Handling backreferences in re.sub when replacement includes numbers

23 Views Asked by At

Take the following simple regex replacement:

import re
s = "Python version is: 3.10"
pat = r'(is:.*)\d+\.\d+$'
version = "3.12"
result = re.sub(pat, rf'\1{version}', s)
print(result)

This fails with:

Traceback (most recent call last):
    ...
    raise s.error("invalid group reference %d" % index, pos)
re.error: invalid group reference 13 at position 1

What is happening is that the raw string interprets the backreference and includes the first "3" of the version string as its reference.

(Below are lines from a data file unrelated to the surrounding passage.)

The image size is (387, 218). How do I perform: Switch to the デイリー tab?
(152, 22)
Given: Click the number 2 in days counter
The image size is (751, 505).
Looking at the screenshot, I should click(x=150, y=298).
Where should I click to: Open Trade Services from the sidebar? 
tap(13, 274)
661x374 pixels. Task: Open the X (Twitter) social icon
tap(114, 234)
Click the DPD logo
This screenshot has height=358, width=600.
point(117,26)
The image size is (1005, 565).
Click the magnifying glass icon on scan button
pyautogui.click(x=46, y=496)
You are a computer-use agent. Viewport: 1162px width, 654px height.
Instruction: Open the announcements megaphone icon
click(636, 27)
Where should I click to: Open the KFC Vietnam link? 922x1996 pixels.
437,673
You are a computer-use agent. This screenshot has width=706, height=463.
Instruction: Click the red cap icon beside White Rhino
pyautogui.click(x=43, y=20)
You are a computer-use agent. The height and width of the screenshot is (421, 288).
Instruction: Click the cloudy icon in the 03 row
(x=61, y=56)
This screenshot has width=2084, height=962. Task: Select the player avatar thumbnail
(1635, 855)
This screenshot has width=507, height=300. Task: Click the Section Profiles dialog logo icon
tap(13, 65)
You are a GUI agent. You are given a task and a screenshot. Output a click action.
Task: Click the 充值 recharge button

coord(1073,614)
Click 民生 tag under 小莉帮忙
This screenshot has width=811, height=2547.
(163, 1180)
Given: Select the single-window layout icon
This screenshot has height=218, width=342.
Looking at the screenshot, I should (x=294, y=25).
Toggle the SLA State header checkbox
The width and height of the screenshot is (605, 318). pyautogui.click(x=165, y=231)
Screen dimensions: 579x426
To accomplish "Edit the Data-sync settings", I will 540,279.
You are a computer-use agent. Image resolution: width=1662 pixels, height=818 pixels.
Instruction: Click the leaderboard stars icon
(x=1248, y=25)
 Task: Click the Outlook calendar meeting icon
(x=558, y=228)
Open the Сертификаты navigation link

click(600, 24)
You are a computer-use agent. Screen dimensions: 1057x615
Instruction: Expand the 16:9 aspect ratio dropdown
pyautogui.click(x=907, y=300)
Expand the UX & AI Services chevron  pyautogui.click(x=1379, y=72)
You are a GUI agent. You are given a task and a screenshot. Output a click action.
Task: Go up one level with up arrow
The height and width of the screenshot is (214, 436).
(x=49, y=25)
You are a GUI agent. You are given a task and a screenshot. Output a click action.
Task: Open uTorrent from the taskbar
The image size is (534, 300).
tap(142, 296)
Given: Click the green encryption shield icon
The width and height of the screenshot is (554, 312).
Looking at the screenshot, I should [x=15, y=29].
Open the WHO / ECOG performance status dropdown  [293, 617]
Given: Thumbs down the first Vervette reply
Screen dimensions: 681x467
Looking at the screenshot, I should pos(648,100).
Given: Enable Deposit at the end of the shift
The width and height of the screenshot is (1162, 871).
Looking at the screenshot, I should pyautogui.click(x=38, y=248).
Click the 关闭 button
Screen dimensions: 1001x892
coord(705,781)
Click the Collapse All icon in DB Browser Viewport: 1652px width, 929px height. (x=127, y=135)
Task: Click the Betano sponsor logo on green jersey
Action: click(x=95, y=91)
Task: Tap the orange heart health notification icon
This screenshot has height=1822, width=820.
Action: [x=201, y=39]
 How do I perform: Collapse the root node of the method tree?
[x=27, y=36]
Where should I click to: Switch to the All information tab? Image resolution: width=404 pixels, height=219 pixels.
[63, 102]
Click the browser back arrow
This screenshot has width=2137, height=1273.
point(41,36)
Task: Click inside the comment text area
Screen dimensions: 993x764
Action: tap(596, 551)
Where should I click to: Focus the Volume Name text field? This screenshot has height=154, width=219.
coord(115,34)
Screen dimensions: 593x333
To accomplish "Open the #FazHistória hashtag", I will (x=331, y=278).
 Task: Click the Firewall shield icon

I've tried various iterations of:

re.sub(pat, rf'\1{version}', s)
re.sub(pat, f'\\1{version}', s)
re.sub(pat, r'\1' + version, s)
re.sub(pat, r'\1{0}'.format(version), s)
re.sub(pat, r'\1' + f"{version}", s)

But none will treat the string part as an actual string. Am I stuck using a named capture group for this?

1

There are 1 best solutions below

0
brandonscript On

Python's re.sub accepts a group indicator that you can use for both numbered and named capture groups:

import re
s = "Python version is: 3.10"
pat = r'(is:.*)\d+\.\d+$'
version = "3.12"
result = re.sub(pat, rf'\g<1>{version}', s)
print(result)
import re
s = "Python version is: 3.10"
pat = r'(?P<keep>is:.*)\d+\.\d+$'
version = "3.12"
result = re.sub(pat, rf'\g<keep>{version}', s)
print(result)